Why roles matter: A Lambda function reading from S3 doesn't have a username or password. Instead, you attach an IAM role to the function. When the function runs, it assumes that role and gets temporary credentials with the permissions defined in the role's policy.

This is the fundamental pattern for service-to-service access in AWS: no hardcoded credentials, no rotation burden, no credential leakage.

Policies

An IAM policy is a JSON document that defines what actions are allowed or denied on which resources. Policies are attached to users, groups, or roles.

A minimal policy document:

{
  "Version": "2012-10-17",
  "Statement": [
    {
      "Effect": "Allow",
      "Action": ["s3:GetObject", "s3:PutObject"],
      "Resource": "arn:aws:s3:::my-bucket/*"
    }
  ]
}

In identity-based policies (attached to users, groups, or roles), each statement has three required fields:

  • Effect: Allow or Deny
  • Action: One or more AWS API actions (e.g., s3:GetObject, ec2:DescribeInstances, dynamodb:*)
  • Resource: The ARN(s) of the specific resources the statement applies to, or * for all

In resource-based policies (like S3 bucket policies), each statement also requires a Principal field that specifies who (which AWS account, user, role, or service) the statement applies to.

Principle of Least Privilege

The principle of least privilege states: grant only the minimum permissions required to perform a task, and no more.

In practice:

  • A Lambda function that reads from one S3 bucket should have s3:GetObject on that specific bucket ARN -- not s3:* on *.
  • A CI/CD pipeline that deploys ECS tasks should have permissions to update ECS task definitions and start tasks -- not full EC2 and IAM admin access.

The common failure mode: using "Action": "*", "Resource": "*" during development because it's easy, then forgetting to tighten it before production.

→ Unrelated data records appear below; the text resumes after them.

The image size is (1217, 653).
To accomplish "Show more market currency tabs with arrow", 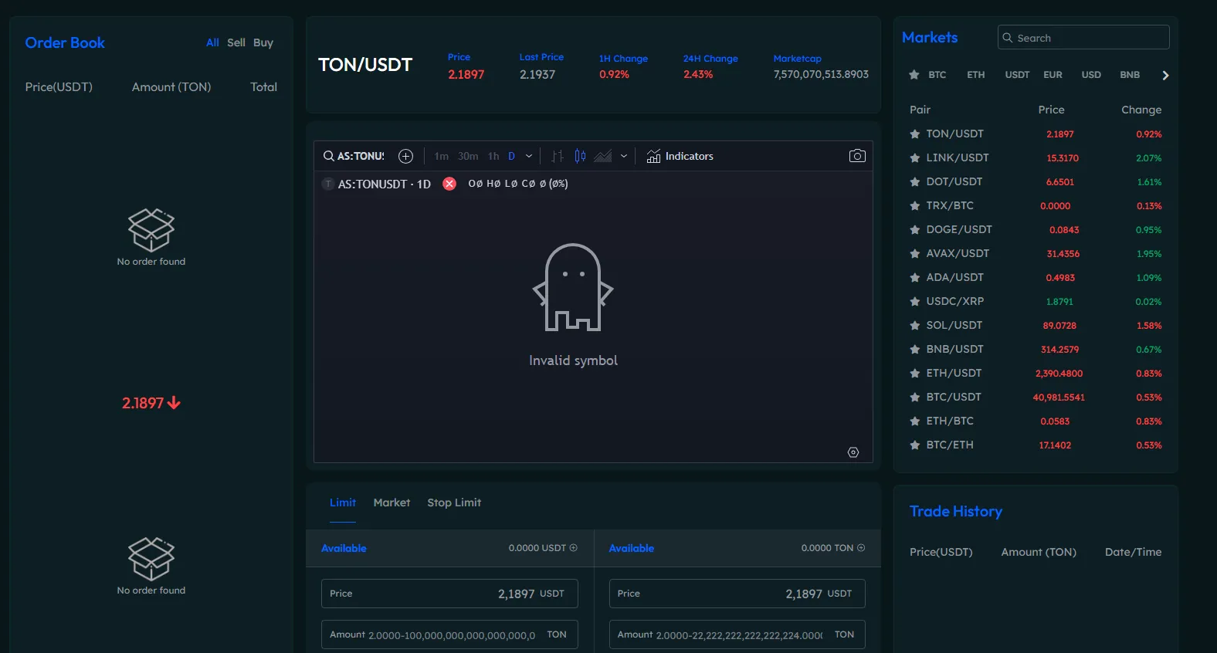I will (1165, 75).
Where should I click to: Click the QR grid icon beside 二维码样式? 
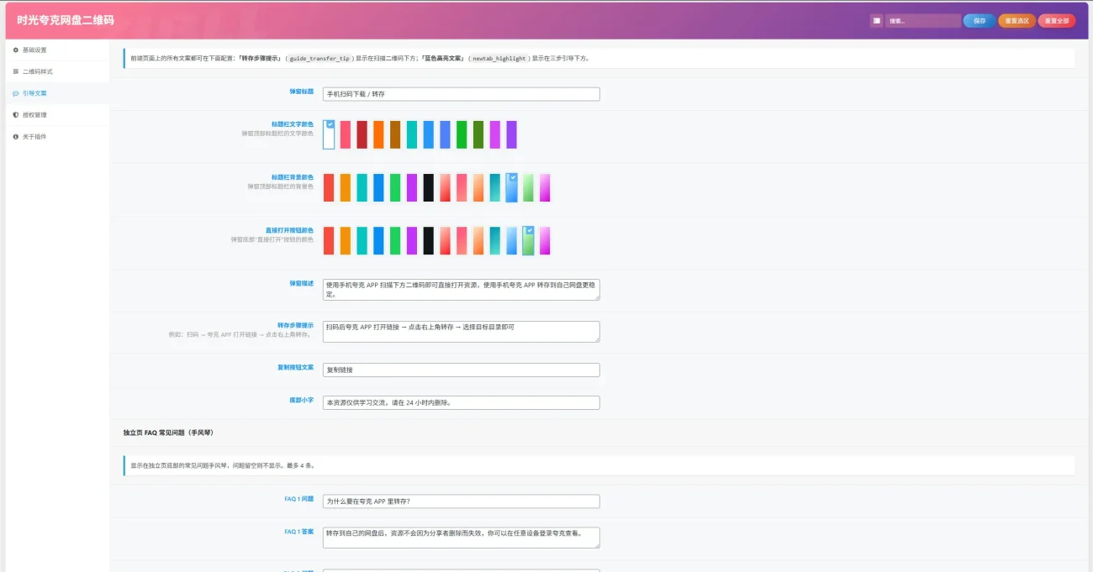[15, 71]
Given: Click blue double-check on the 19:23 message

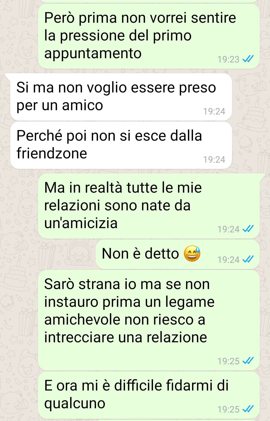Looking at the screenshot, I should point(248,59).
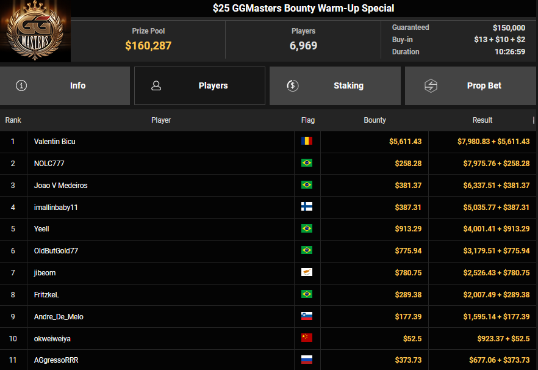Click the Player column header
538x370 pixels.
pyautogui.click(x=161, y=120)
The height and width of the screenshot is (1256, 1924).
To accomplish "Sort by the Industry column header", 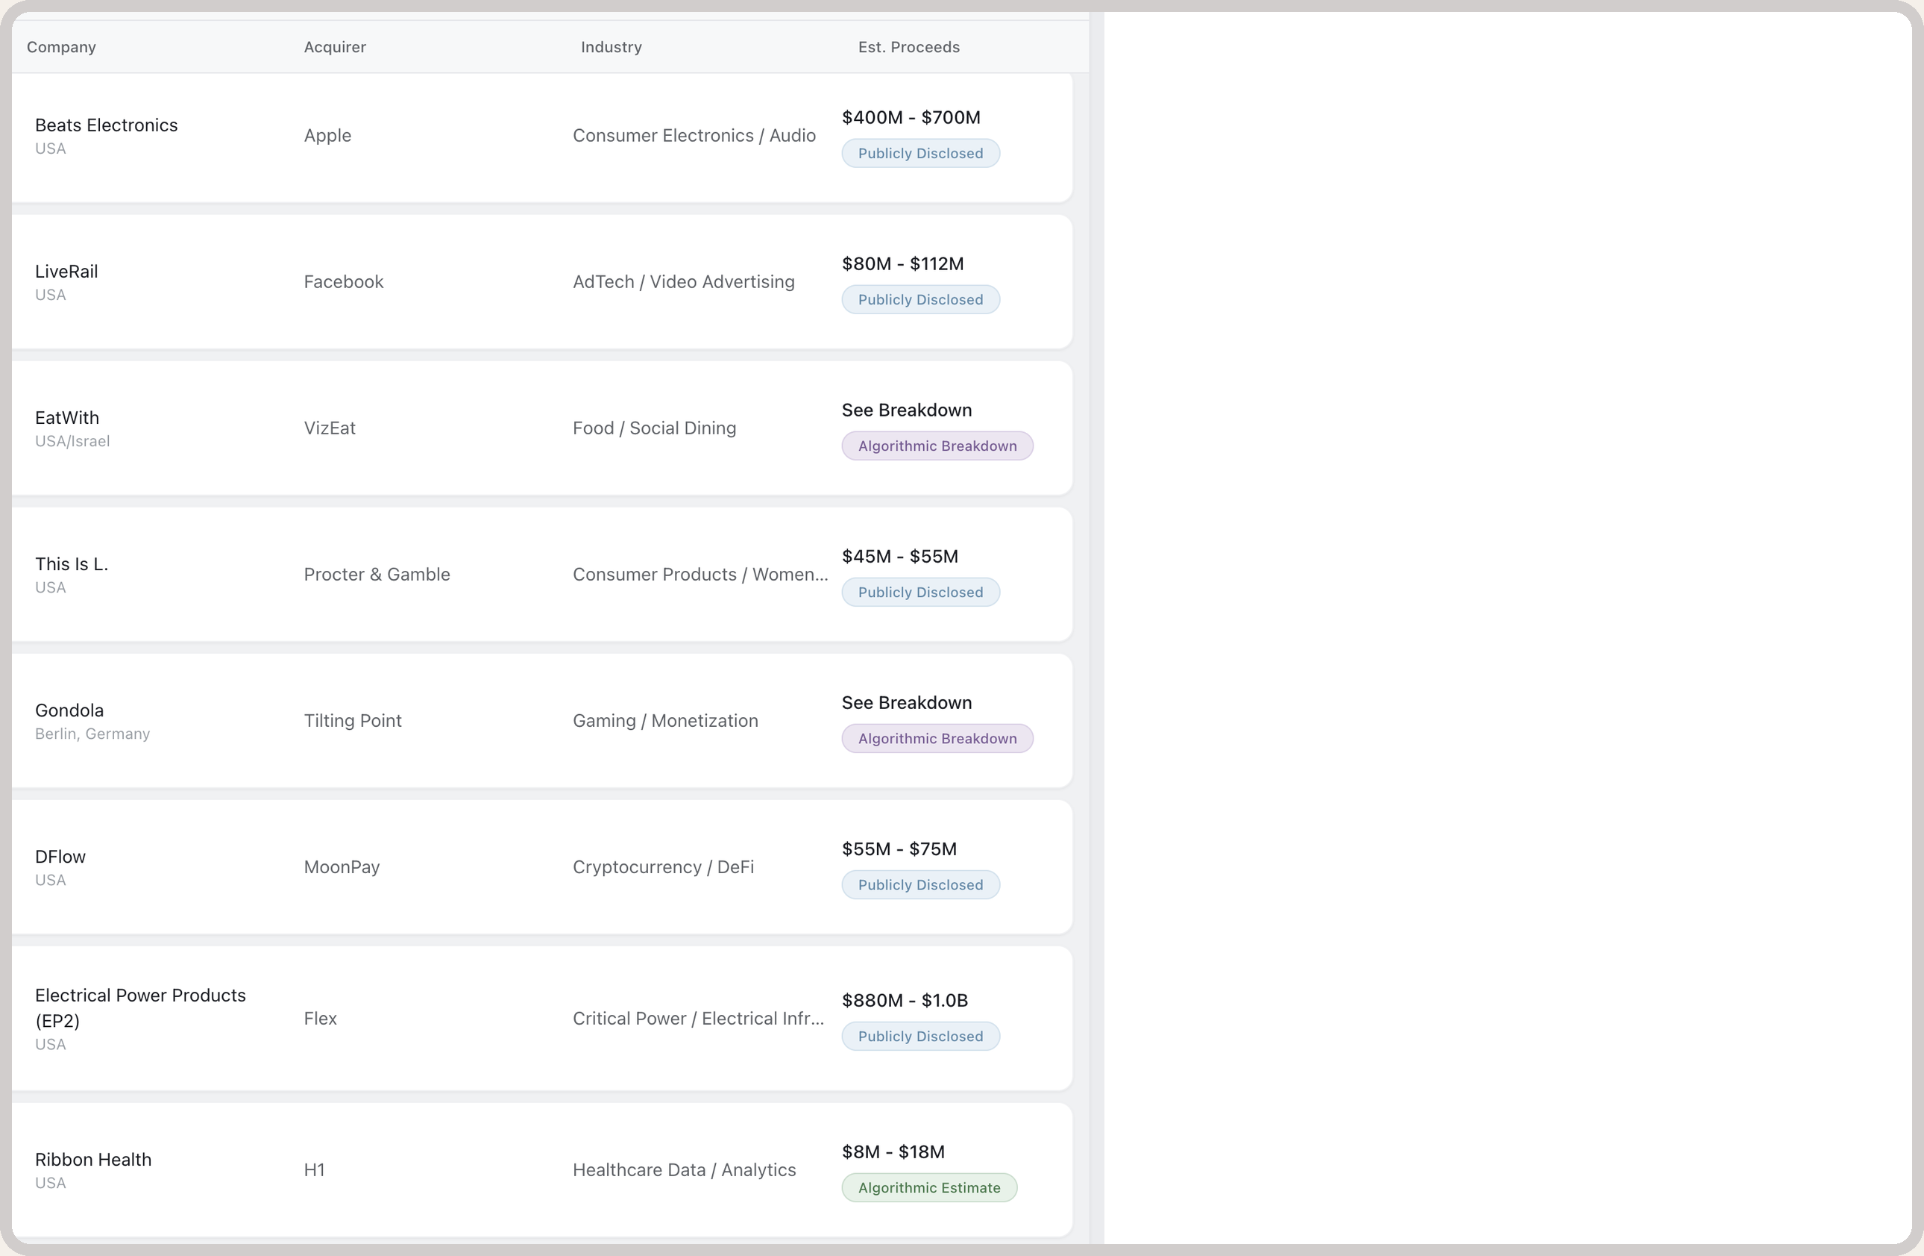I will click(x=611, y=47).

A single compromised service with admin-level IAM can result in a full account breach.

Policy Evaluation Logic

When multiple policies apply to a request, AWS evaluates them in order:

  1. Explicit Deny: If any policy contains an explicit "Effect": "Deny" matching the action/resource, the request is denied immediately. No allow overrides an explicit deny.
  2. Explicit Allow: If no deny applies, but at least one policy contains an "Effect": "Allow", the request is allowed.
  3. Implicit Deny: If no allow applies, the request is denied by default.

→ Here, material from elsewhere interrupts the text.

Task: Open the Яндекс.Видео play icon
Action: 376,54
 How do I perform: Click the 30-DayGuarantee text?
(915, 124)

This "deny wins" rule is important: you can use explicit denies in SCPs (Service Control Policies) to block actions across an entire organization, even if individual accounts have permissive policies.

Roles vs Access Keys

Two ways for applications to authenticate with AWS:

Access keys (IAM user credentials): A static access key ID and secret. Long-lived, don't expire unless manually rotated, must be stored securely. If leaked, an attacker has permanent access until the key is deactivated.

IAM roles: Short-lived temporary credentials issued by STS. Expire automatically (usually after 1 hour). Cannot be leaked in the traditional sense -- by the time an attacker could use stolen credentials, they may have already expired.

Roles are always preferred for anything running in AWS:

  • EC2 instances: attach an instance profile (a role for EC2)
  • Lambda functions: attach an execution role
  • ECS tasks: attach a task role
  • Cross-account access: assume a role in the target account

Access keys are used only for external systems (a GitHub Actions pipeline, a developer's local machine) that cannot assume a role because they aren't running in AWS. Even here, AWS offers OIDC-based role assumption for common CI/CD platforms, further reducing reliance on static access keys.

Key Takeaways

  • IAM controls who can do what on which AWS resources.
  • Users are for humans. Groups organize users. Roles are for services and applications.
  • A policy document has Effect (Allow/Deny), Action (API calls), and Resource (ARN). Explicit deny wins over any allow.
  • The principle of least privilege: grant minimum permissions needed, scoped to specific resources.
  • Roles issue temporary credentials automatically. Access keys are static and must be manually rotated -- prefer roles for all workloads running inside AWS.